══ Excerto da página ══
As apps europeias podem seguir o exemplo?

Para motivar a instalação, o governo de Singapura assegurou que os dados nunca seriam usados para fins fora do controlo da pandemia. É uma promessa que também foi feita na Europa. 

Em Março, a Comissão Europeia publicou um conjunto de regras para aplicações que recolhem dados dos utilizadores para combater a covid-19. Além de definir regras de privacidade e dizer que os doentes com covid-19 nunca poderiam ser identificados, a Comissão Europeia deixou claro que as aplicações teriam de ser suspensas quando deixassem de ser necessárias.

“O que temos da União Europeia são orientações. A UE não tem o poder de interferir directamente nas decisões do país”, lembrou, no entanto, Jorge Bacelar Gouveia, professor catedrático de Direito e advogado numa conversa com o PÚBLICO em Outubro “Estamos numa situação de emergência e pode ser necessário restringir alguns direitos em liberdade em prol da segurança.”

Só que as apps que são criadas com tecnologia da Google e da Apple (como é o caso da StayAway Covid) também têm de obedecer às regras das tecnológicas que dizem que os dados recolhidos para as apps não podem ser usados para outros fins. 

Singapura diz que uso dos dados segue a norma

Esta terça-feira, o ministro dos Assuntos Estrangeiros da Singapura, Vivian Balakrishnan, clarificou que o facto dos dados da TraceTogether poderem ser usados em caso de emergência não é uma excepção. Todos os dados recolhidos no país podem ser utilizados pelas autoridades quando estão a investigar crimes sérios.

“Há outros exemplos de dados sensíveis como registos telefónicos ou bancários [que são utilizados]”, explicou Balakrishnan. O ministro sublinha que são casos muito raros e que quando a pandemia estiver controlada a app TraceTogether poderá ser desmantelada.

Nas redes sociais, alguns utilizadores na Singapura partilharam imagens em que desinstalam a app — ​algo que deverá eliminar todos os dados que app tem destas pessoas.
═══
Conjunto de tarefas:
1/ Transcreva do excerto o trecho que vai de "Só que as apps" até "para outros fins.".
2/ Responda com base no excerto:
(a) Em que mês a Comissão Europeia publicou o conjunto de regras para as aplicações?
(b) Que cargo ocupa Vivian Balakrishnan?
(c) O que deverá acontecer aos dados quando um utilizador desinstala a app?
══ Dados apresentados ══
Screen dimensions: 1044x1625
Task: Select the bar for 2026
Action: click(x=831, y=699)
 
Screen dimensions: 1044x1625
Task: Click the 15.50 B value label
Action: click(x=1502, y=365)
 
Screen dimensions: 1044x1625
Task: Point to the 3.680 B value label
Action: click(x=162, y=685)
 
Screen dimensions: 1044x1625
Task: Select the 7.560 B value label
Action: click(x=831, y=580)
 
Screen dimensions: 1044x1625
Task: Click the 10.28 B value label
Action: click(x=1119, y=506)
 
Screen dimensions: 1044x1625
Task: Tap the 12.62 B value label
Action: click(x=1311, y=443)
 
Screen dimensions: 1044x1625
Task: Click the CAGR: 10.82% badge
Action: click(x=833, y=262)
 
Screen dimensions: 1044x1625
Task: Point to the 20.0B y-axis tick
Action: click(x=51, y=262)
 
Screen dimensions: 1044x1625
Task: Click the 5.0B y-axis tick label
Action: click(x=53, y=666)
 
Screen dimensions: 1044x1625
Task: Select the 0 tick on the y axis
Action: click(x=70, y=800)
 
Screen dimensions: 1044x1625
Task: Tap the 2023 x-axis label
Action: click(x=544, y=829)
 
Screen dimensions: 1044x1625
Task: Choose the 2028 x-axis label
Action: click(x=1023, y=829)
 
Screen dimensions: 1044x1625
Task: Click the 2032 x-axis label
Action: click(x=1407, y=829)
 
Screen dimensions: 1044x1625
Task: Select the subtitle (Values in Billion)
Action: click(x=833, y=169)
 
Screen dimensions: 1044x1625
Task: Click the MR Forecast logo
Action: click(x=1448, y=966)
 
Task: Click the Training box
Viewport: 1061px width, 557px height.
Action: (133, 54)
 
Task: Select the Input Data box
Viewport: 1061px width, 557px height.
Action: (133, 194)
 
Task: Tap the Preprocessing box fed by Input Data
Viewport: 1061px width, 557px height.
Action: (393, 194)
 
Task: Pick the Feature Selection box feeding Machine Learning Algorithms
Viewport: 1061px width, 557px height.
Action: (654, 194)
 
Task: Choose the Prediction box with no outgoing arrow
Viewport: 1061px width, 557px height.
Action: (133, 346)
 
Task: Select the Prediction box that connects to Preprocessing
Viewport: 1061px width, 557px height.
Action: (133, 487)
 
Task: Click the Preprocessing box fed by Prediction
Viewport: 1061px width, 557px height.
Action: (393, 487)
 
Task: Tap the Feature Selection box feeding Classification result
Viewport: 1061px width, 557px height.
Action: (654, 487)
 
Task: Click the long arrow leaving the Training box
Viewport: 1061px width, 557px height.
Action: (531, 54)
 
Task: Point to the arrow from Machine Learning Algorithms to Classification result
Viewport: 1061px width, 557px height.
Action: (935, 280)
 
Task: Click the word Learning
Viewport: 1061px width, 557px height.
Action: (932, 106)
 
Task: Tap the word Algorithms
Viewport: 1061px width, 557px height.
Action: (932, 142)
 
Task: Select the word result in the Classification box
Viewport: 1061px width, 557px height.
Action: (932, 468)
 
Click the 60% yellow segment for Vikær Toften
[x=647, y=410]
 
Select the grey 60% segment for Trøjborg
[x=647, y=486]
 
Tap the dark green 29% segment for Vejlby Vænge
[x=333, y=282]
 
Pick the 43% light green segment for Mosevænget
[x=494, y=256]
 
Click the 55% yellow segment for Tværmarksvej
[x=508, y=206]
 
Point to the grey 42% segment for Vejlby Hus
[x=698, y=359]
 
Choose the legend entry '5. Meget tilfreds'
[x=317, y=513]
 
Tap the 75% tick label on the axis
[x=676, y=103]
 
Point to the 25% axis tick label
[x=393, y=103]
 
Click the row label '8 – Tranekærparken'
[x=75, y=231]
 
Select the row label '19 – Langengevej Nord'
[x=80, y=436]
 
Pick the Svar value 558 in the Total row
═══
Conjunto de respostas:
1/
Só que as apps que são criadas com tecnologia da Google e da Apple (como é o caso da StayAway Covid) também têm de obedecer às regras das tecnológicas que dizem que os dados recolhidos para as apps não podem ser usados para outros fins.

2/
(a) Em março.
(b) Ministro dos Assuntos Estrangeiros de Singapura.
(c) Deverão ser eliminados todos os dados que a app tem dessa pessoa.